TASK REQUIREMENTS
Each entry is to be transcribed exactly, with nothing added or dropped.

EXTRACTED ENTRIES
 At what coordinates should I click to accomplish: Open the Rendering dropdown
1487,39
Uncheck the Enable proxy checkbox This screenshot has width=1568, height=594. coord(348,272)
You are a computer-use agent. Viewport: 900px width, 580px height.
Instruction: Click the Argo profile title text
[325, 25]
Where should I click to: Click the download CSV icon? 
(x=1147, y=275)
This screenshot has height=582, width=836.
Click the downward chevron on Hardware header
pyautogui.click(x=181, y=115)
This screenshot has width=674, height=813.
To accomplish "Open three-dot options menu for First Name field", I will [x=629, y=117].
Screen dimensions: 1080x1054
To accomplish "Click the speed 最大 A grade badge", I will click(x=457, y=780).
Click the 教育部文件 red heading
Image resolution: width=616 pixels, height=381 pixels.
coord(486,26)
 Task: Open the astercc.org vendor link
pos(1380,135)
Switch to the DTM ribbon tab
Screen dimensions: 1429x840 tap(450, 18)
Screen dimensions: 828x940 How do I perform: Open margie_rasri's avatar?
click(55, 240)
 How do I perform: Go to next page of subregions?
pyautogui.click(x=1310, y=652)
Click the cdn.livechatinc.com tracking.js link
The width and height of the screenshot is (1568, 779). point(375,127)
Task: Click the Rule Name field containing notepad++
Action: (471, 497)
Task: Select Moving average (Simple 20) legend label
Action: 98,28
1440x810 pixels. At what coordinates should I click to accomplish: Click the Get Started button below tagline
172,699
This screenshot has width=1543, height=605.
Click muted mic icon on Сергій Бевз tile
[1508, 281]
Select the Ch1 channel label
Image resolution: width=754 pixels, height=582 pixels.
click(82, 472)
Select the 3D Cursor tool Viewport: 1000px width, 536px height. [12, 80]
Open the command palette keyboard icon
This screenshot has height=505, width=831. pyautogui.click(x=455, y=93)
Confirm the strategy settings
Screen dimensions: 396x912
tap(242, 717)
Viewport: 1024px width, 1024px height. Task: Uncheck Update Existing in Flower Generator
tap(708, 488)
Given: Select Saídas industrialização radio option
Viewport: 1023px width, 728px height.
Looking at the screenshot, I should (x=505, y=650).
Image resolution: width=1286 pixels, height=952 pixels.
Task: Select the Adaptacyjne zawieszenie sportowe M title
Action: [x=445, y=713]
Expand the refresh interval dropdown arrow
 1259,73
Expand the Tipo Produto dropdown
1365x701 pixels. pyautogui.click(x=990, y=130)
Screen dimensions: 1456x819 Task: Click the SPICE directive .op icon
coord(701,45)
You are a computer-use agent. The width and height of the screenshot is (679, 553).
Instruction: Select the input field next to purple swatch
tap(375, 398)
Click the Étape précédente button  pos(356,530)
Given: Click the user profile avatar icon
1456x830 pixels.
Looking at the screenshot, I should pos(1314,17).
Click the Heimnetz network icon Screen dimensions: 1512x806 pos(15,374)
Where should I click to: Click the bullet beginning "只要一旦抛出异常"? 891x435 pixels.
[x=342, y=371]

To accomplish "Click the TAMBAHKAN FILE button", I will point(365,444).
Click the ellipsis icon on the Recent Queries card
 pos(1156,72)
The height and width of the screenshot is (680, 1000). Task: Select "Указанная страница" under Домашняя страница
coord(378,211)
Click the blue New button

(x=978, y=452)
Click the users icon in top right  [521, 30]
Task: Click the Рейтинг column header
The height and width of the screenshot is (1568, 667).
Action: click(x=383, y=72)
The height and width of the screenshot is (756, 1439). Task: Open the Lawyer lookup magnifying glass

SOLUTION FOR THIS PROBLEM
 At what coordinates should I click to accomplish: Open the Rendering dropdown
1487,39
Uncheck the Enable proxy checkbox This screenshot has width=1568, height=594. coord(348,272)
You are a computer-use agent. Viewport: 900px width, 580px height.
Instruction: Click the Argo profile title text
[325, 25]
Where should I click to: Click the download CSV icon? 
(x=1147, y=275)
This screenshot has height=582, width=836.
Click the downward chevron on Hardware header
pyautogui.click(x=181, y=115)
This screenshot has width=674, height=813.
To accomplish "Open three-dot options menu for First Name field", I will [x=629, y=117].
Screen dimensions: 1080x1054
To accomplish "Click the speed 最大 A grade badge", I will click(x=457, y=780).
Click the 教育部文件 red heading
Image resolution: width=616 pixels, height=381 pixels.
coord(486,26)
 Task: Open the astercc.org vendor link
pos(1380,135)
Switch to the DTM ribbon tab
Screen dimensions: 1429x840 tap(450, 18)
Screen dimensions: 828x940 How do I perform: Open margie_rasri's avatar?
click(55, 240)
 How do I perform: Go to next page of subregions?
pyautogui.click(x=1310, y=652)
Click the cdn.livechatinc.com tracking.js link
The width and height of the screenshot is (1568, 779). point(375,127)
Task: Click the Rule Name field containing notepad++
Action: (471, 497)
Task: Select Moving average (Simple 20) legend label
Action: 98,28
1440x810 pixels. At what coordinates should I click to accomplish: Click the Get Started button below tagline
172,699
This screenshot has width=1543, height=605.
Click muted mic icon on Сергій Бевз tile
[1508, 281]
Select the Ch1 channel label
Image resolution: width=754 pixels, height=582 pixels.
click(82, 472)
Select the 3D Cursor tool Viewport: 1000px width, 536px height. [12, 80]
Open the command palette keyboard icon
This screenshot has height=505, width=831. pyautogui.click(x=455, y=93)
Confirm the strategy settings
Screen dimensions: 396x912
tap(242, 717)
Viewport: 1024px width, 1024px height. Task: Uncheck Update Existing in Flower Generator
tap(708, 488)
Given: Select Saídas industrialização radio option
Viewport: 1023px width, 728px height.
Looking at the screenshot, I should (x=505, y=650).
Image resolution: width=1286 pixels, height=952 pixels.
Task: Select the Adaptacyjne zawieszenie sportowe M title
Action: [x=445, y=713]
Expand the refresh interval dropdown arrow
 1259,73
Expand the Tipo Produto dropdown
1365x701 pixels. pyautogui.click(x=990, y=130)
Screen dimensions: 1456x819 Task: Click the SPICE directive .op icon
coord(701,45)
You are a computer-use agent. The width and height of the screenshot is (679, 553).
Instruction: Select the input field next to purple swatch
tap(375, 398)
Click the Étape précédente button  pos(356,530)
Given: Click the user profile avatar icon
1456x830 pixels.
Looking at the screenshot, I should pos(1314,17).
Click the Heimnetz network icon Screen dimensions: 1512x806 pos(15,374)
Where should I click to: Click the bullet beginning "只要一旦抛出异常"? 891x435 pixels.
[x=342, y=371]

To accomplish "Click the TAMBAHKAN FILE button", I will point(365,444).
Click the ellipsis icon on the Recent Queries card
 pos(1156,72)
The height and width of the screenshot is (680, 1000). Task: Select "Указанная страница" under Домашняя страница
coord(378,211)
Click the blue New button

(x=978, y=452)
Click the users icon in top right  [521, 30]
Task: Click the Рейтинг column header
The height and width of the screenshot is (1568, 667).
Action: click(x=383, y=72)
The height and width of the screenshot is (756, 1439). Task: Open the Lawyer lookup magnifying glass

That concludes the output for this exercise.